8. So far as the impugned judgment and order [Kandhari Beverages Ltd. v. Haryana Tourism Ltd., 2018 SCC OnLine P&H 3233] passed by the High Court quashing and setting aside the award and the order passed by the Additional District Judge under Section 34 of the Arbitration Act are concerned, it is required to be noted that in an appeal under Section 37 of the Arbitration Act, the High Court has entered into the merits of the claim, which is not permissible in exercise of powers under Section 37 of the Arbitration Act.

9. As per settled position of law laid down by this Court in a catena of decisions, an award can be set aside only if the award is against the public policy of India. The award can be set aside under Sections 34/37 of the Arbitration Act, if the award is found to be contrary to: (a) fundamental policy of Indian law; or (b) the interest of India; or (c) justice or morality; or (d) if it is patently illegal. None of the aforesaid exceptions shall be applicable to the facts of the case on hand. The High Court has entered into the merits of the claim and has decided the appeal under Section 37 of the Arbitration Act as if the High Court was deciding the appeal against the judgment and decree passed by the learned trial court. Thus, the High Court has exercised the jurisdiction not vested in it under Section 37 of the Arbitration Act. The impugned judgment and order [Kandhari Beverages Ltd. v. Haryana Tourism Ltd., 2018 SCC OnLine P&H 3233] passed by the High Court is hence not sustainable. “... c. SAIL v. Gupta Brother Steel Tubes Ltd., (2009) 10 SCC 63 “...
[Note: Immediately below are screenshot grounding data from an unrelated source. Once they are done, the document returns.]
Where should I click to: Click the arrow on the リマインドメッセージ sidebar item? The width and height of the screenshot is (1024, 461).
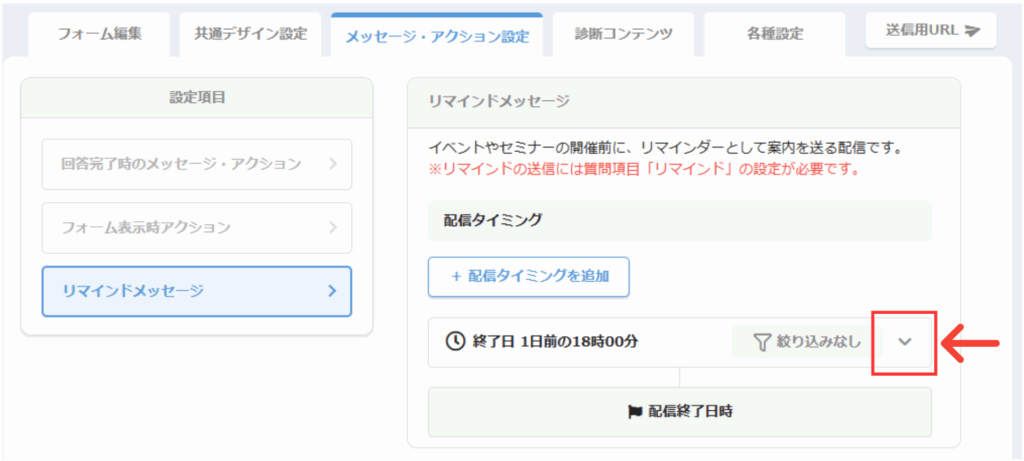333,291
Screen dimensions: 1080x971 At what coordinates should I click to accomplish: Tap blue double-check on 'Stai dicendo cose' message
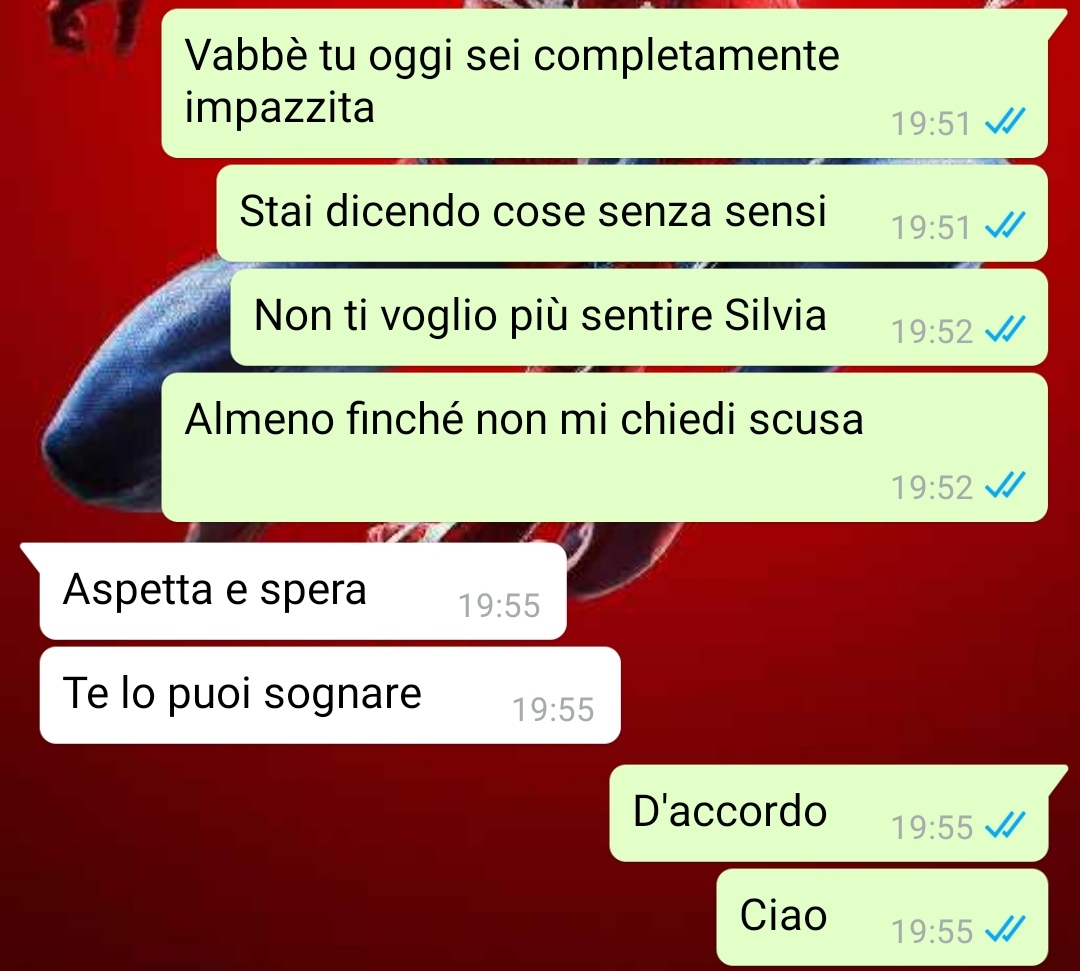click(1005, 225)
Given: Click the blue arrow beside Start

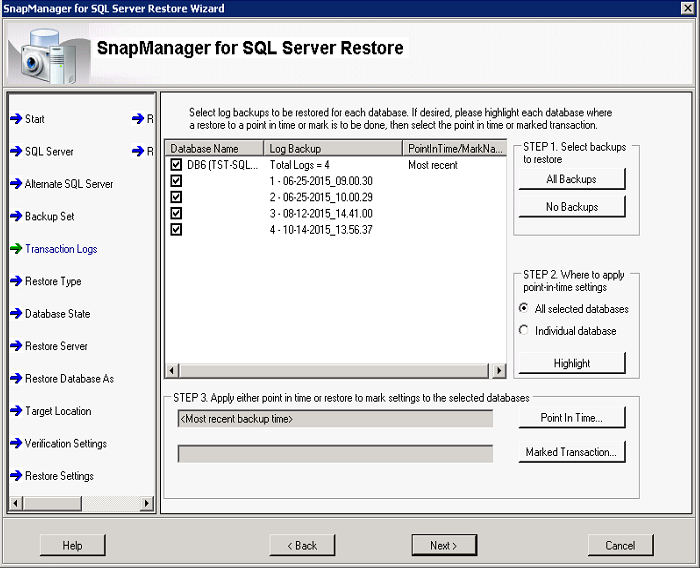Looking at the screenshot, I should (x=16, y=119).
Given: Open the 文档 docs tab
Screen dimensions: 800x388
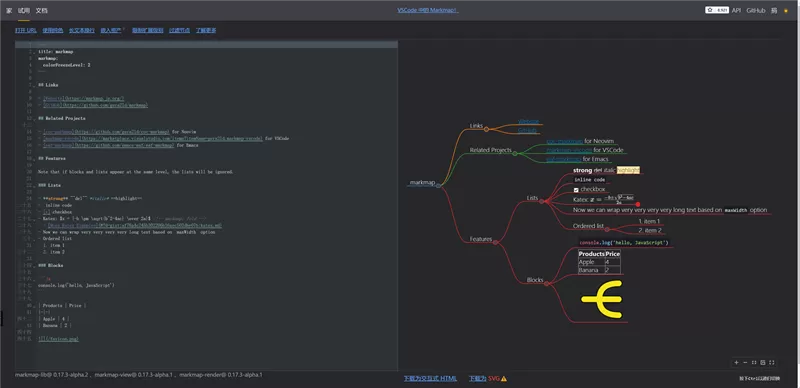Looking at the screenshot, I should (x=41, y=11).
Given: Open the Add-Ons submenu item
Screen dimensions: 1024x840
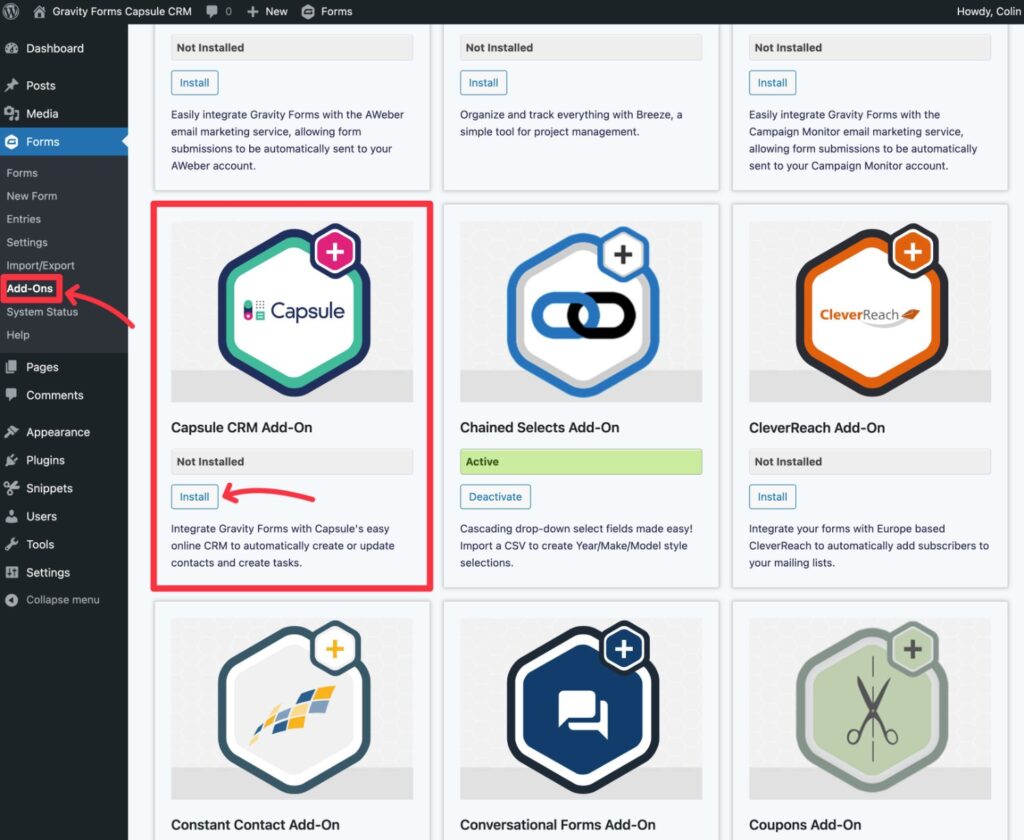Looking at the screenshot, I should point(31,288).

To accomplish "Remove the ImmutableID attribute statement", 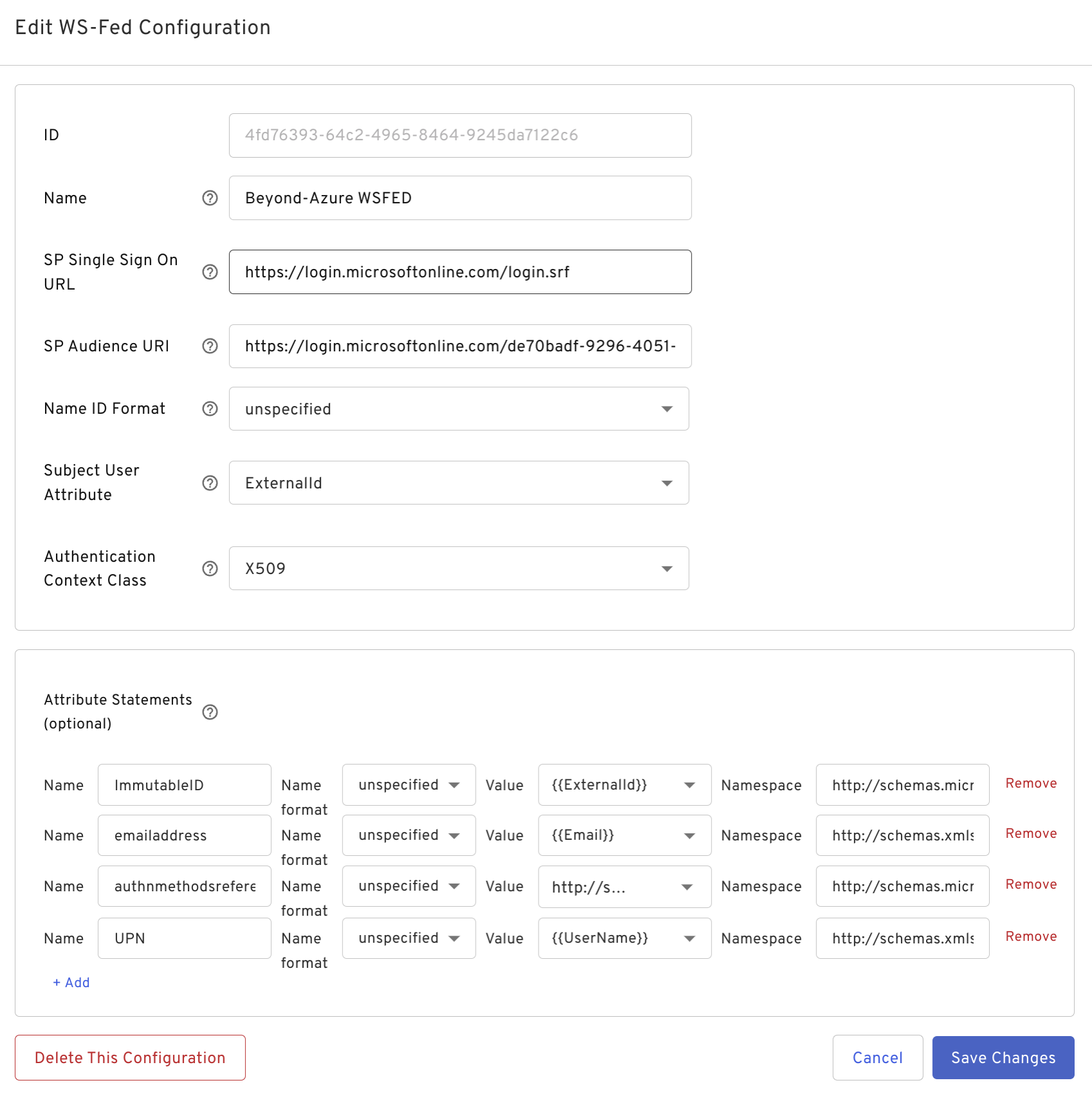I will click(1031, 783).
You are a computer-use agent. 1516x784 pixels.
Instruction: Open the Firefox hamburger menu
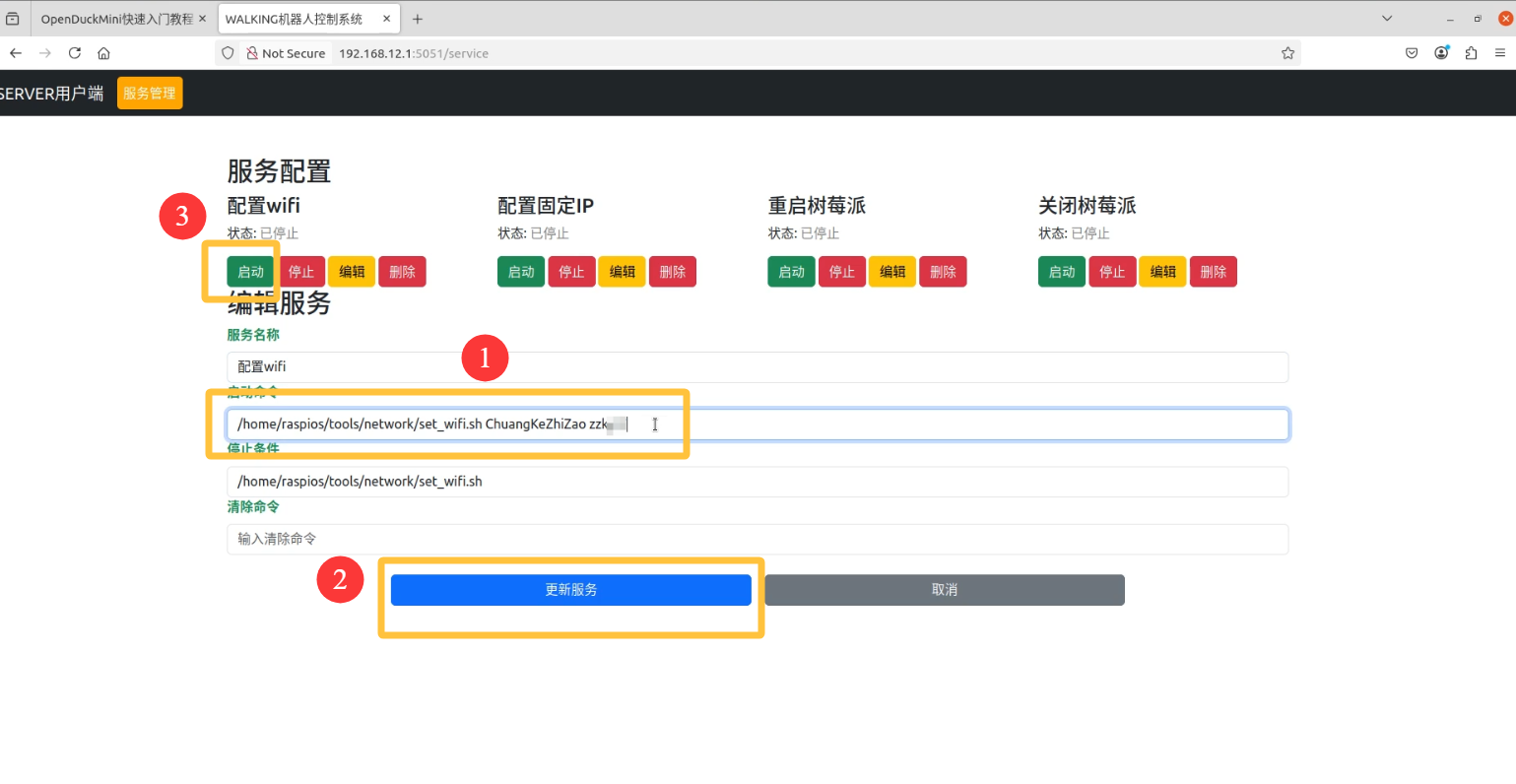pyautogui.click(x=1500, y=53)
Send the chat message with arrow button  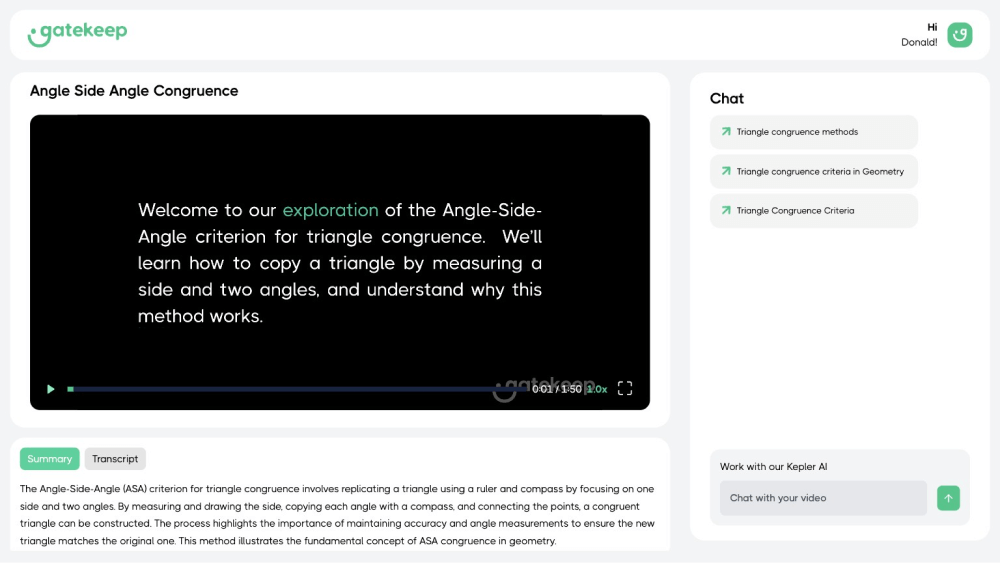click(948, 498)
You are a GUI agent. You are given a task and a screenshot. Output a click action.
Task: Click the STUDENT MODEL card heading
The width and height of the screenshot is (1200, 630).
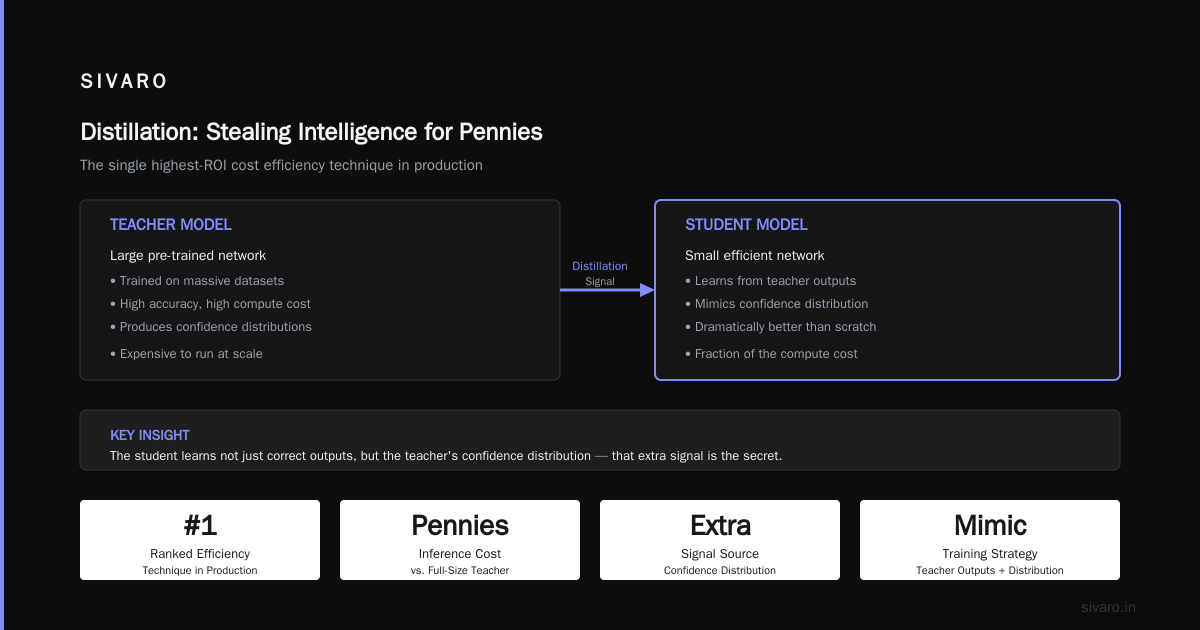click(x=746, y=225)
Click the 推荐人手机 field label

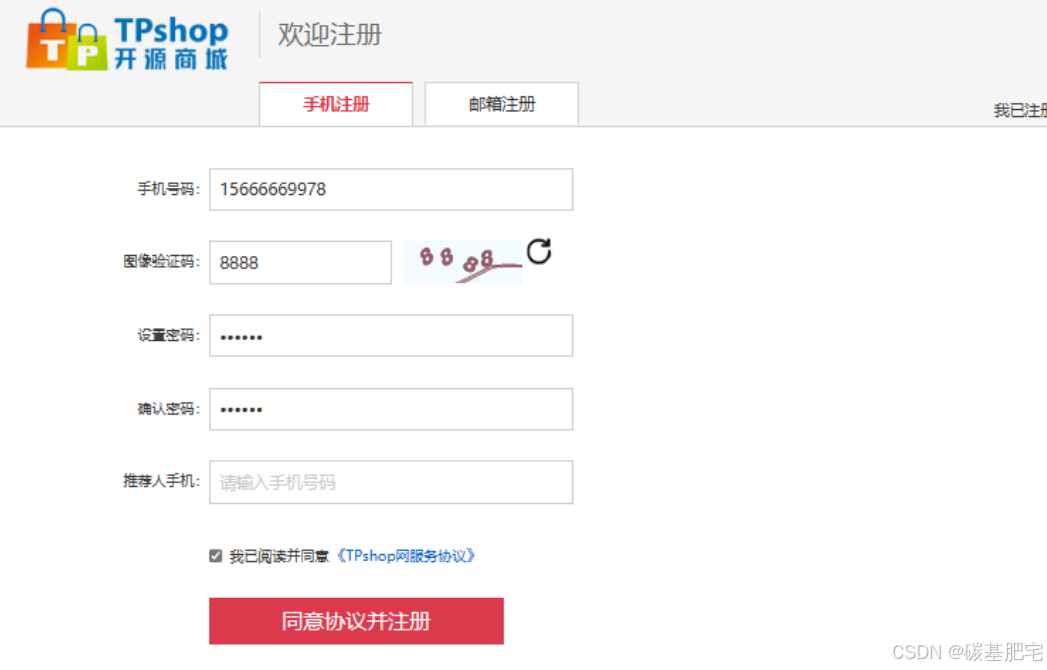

29. The legal position is no more res integra that the arbitrator having been made the final arbiter of resolution of disputes between the parties, the award is not open to challenge on the ground that arbitrator has reached at a wrong conclusion. The courts do not interfere with the conclusion of the arbitrator even with regard to construction of a contract, if it is a possible view of the matter. The words “no award shall be set aside” in Section 30 mandate the courts not to set aside the award on the ground other than those specified in Section 30. In a case such as this, where the arbitrator has given elaborate reasons that compensation Clause 7.[2] is not attracted for the breaches for which the compensation has been claimed by the respondent and such view of the arbitrator is a possible view, we are afraid in the circumstances, award is not amenable to correction by the court....”

12. The learned Senior Advocate for R-1 submits that the scope of interference, if any, would be confined to whether i) the Award is in conflict with the public policy of India and ii) the award is vitiated by patent illegality. Reference is made on the following judgments: a. Associate Builders v. DDA, (2015) 3 SCC 49 “...

18. In Renusagar Power Co. Ltd. v. General Electric Co. [Renusagar Power Co. Ltd. v. General Electric Co., 1994 Supp (1) SCC 644], the Supreme Court construed Section 7(1)(b)(ii) of the Foreign Awards (Recognition and Enforcement) Act, 1961:

“7. Conditions for enforcement of foreign awards.—
(1) A foreign award may not be enforced under this Act—
***
(b) if the Court dealing with the case is satisfied that— ***
(ii) the enforcement of the award will be contrary to the public policy.”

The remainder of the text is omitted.